In her fun very readable Windy City Blues (Berkley 2017; $16), Chicago author Renee Rosen again takes another slice of the city’s history and turns it into a compelling read.
Rosen, who plumbs Chicago’s history to write such books as Dollface, her novel about flappers and gangers like Al Capone, and What the Lady Wants which recounts the affair between department store magnate Marshall Field and his socialite neighbor, says she and her publisher were racking their brains for her next book which encompassed Chicago history.
“She suggested the blues,” says Rosen, who didn’t have much interest in the subject.
But Rosen was game and started her typical uber-intensive research.
“When I discovered the Chess brothers, who founded Chess Records, I fell in love,” she says, noting that when researching she was surprised about how much she didn’t know about the subject despite her immersion in Chicago history for her previous books. “I thought this is a story.”
“As part of my research, I drove the Blues Highway from New Orleans to Chicago,” she says. “I also met with Willie Dixon’s grandson and with Chess family members.”
Combining fact and fiction, Rosen’s story follows heroine Leeba Groski, who struggling to fit in, has always found consolation in music. When her neighbor Leonard Chess offers her a job at his new Chicago Blues label, she sees this as an opportunity to finally fit in.
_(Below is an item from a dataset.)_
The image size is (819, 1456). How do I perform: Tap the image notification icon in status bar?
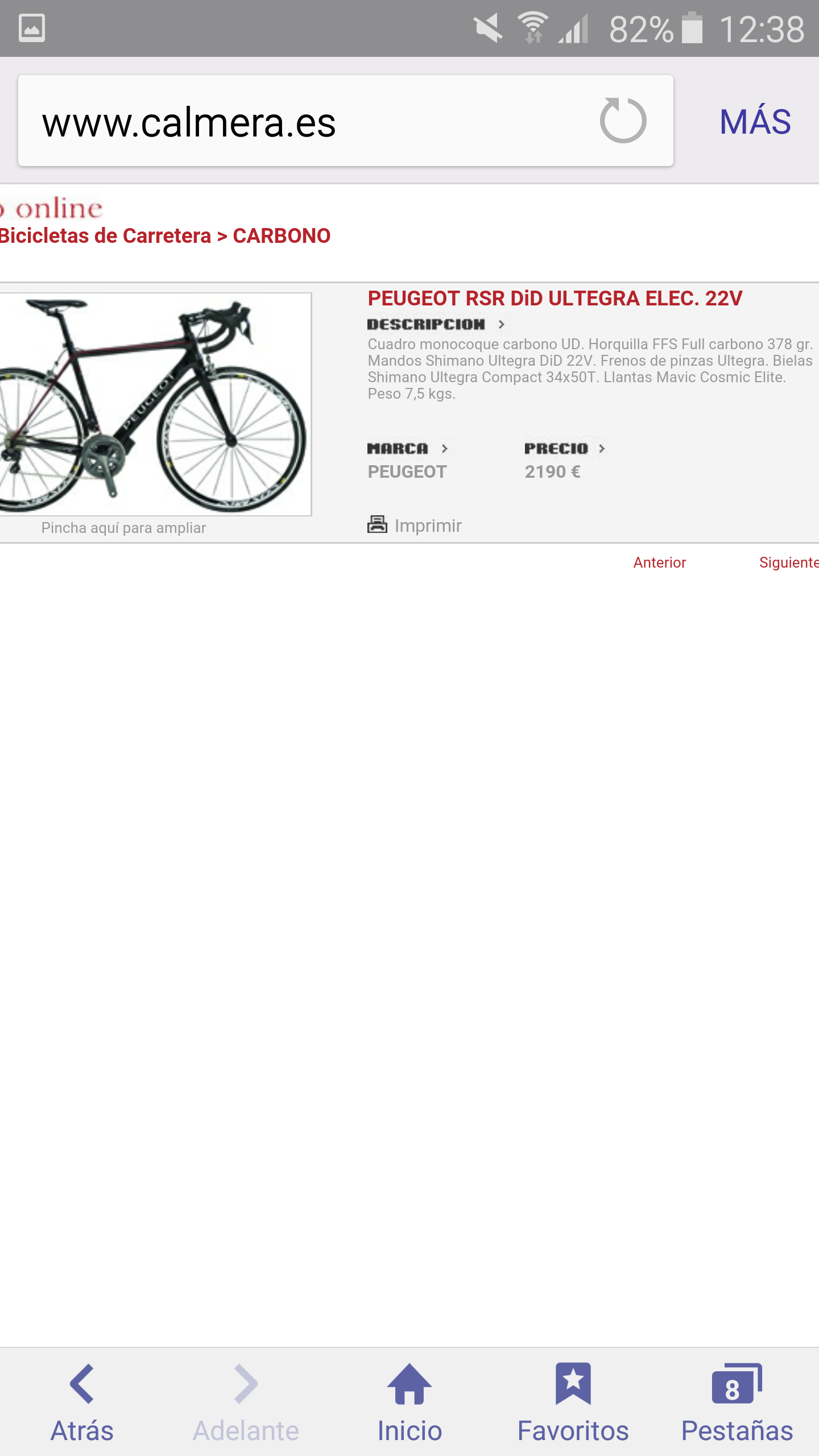32,28
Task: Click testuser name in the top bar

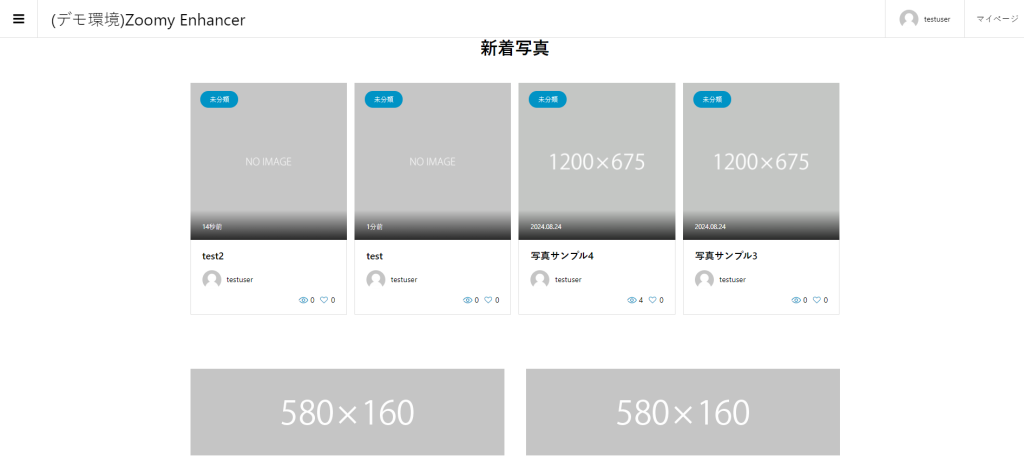Action: click(x=937, y=19)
Leeba starts by answering phones and filing but it soon becomes much more than that as she discovers her own talents as a song writer and also begins not only to fall in love with the music industry but also with Red Dupree, a black blues guitarist.
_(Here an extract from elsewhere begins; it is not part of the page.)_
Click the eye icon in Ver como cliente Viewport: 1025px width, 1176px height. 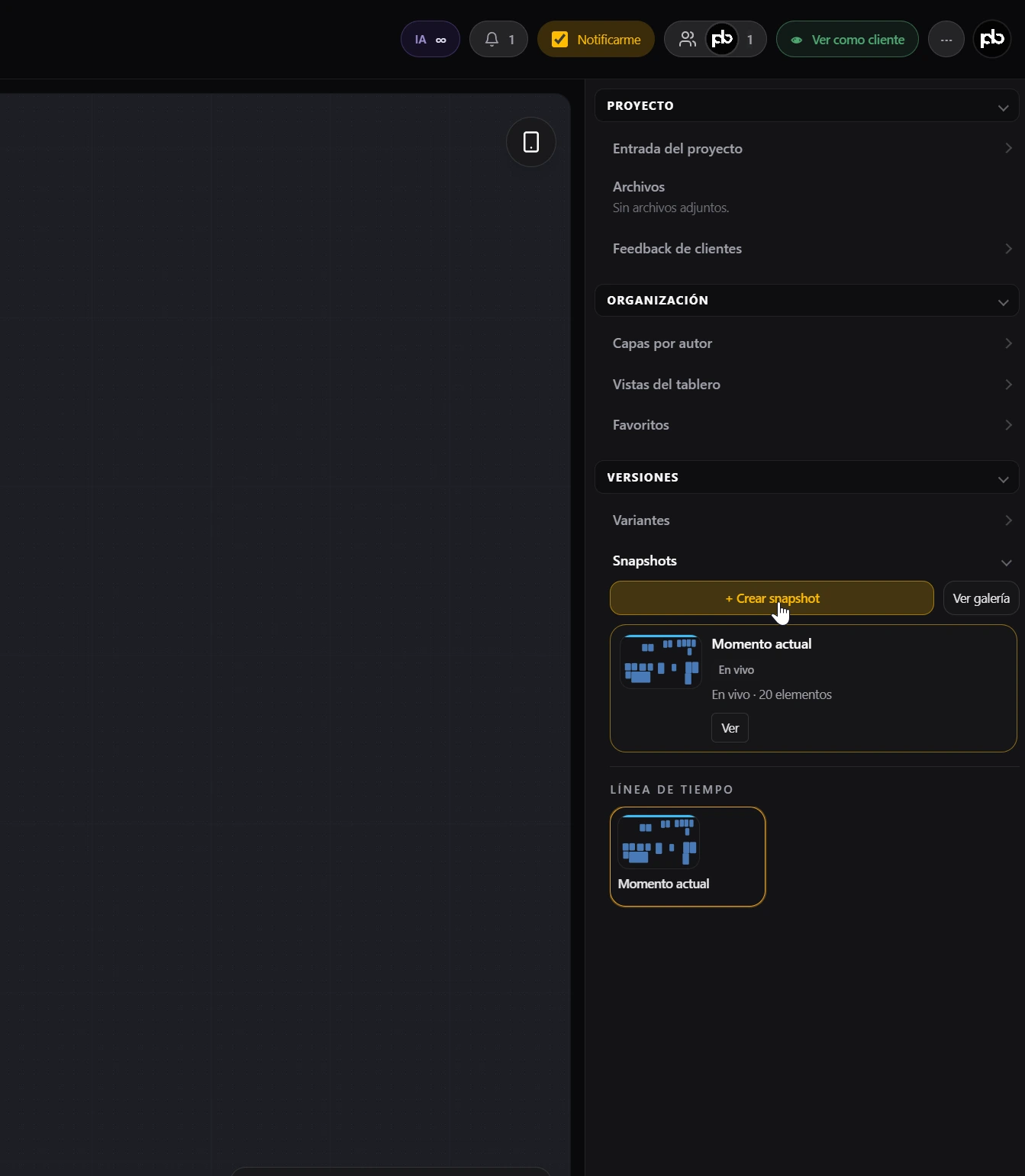point(797,40)
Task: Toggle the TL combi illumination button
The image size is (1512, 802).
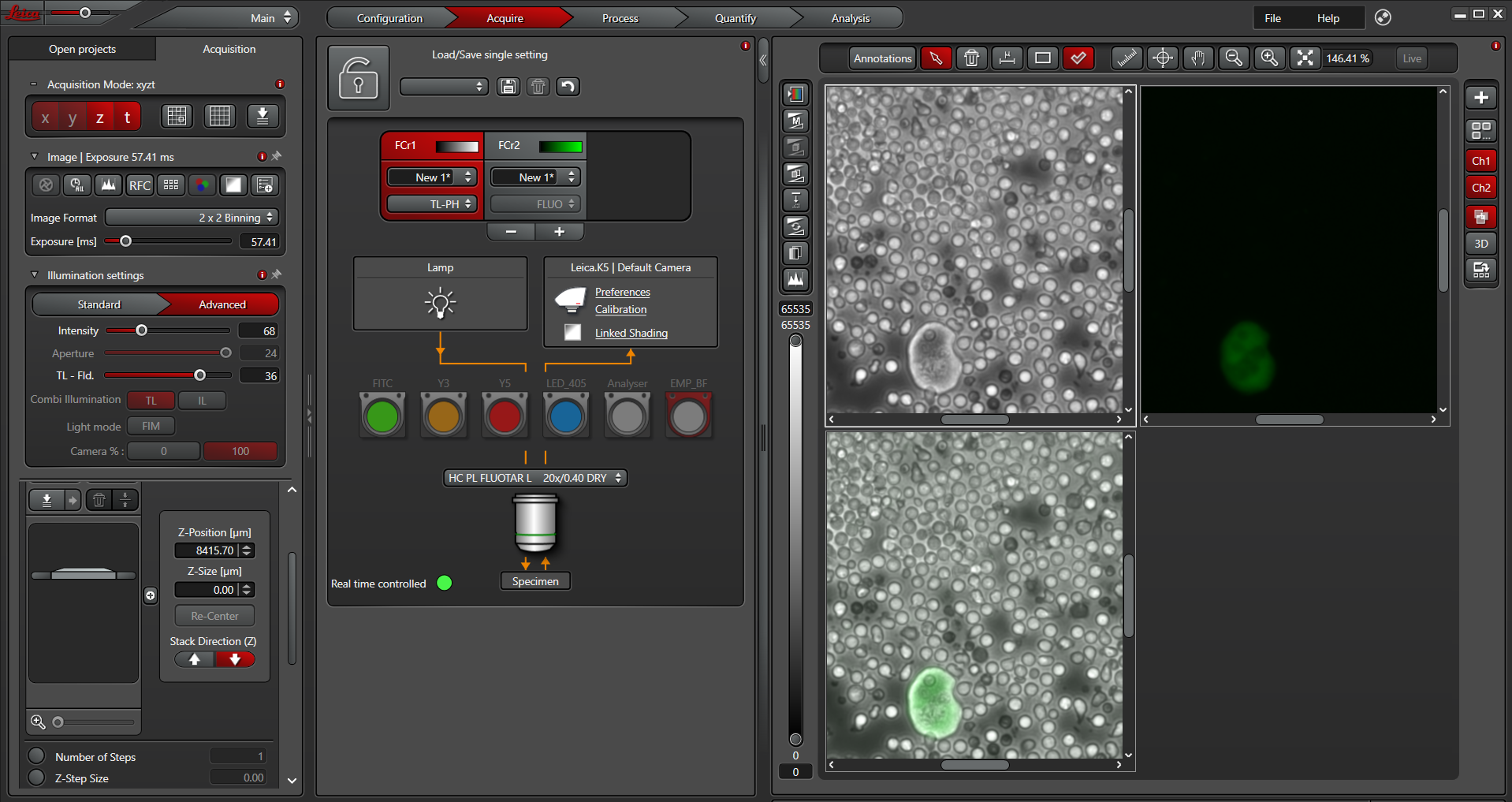Action: point(151,401)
Windy City Blues was recently selected for Chicago’s One Book project, a program designed to engage diverse groups of Chicagoans around common themes. Rosen says she is very honored to be a recipient.
“I put my heart and soul into this book,” she says. “I think it’s a story with an important message. In it are lessons of the Civil Rights movement, what it was like for Jews and people of color along with the history of the blues and the role of Jews in bringing the blues to the world. After all, as the saying goes: Blacks + Jews = Blues.”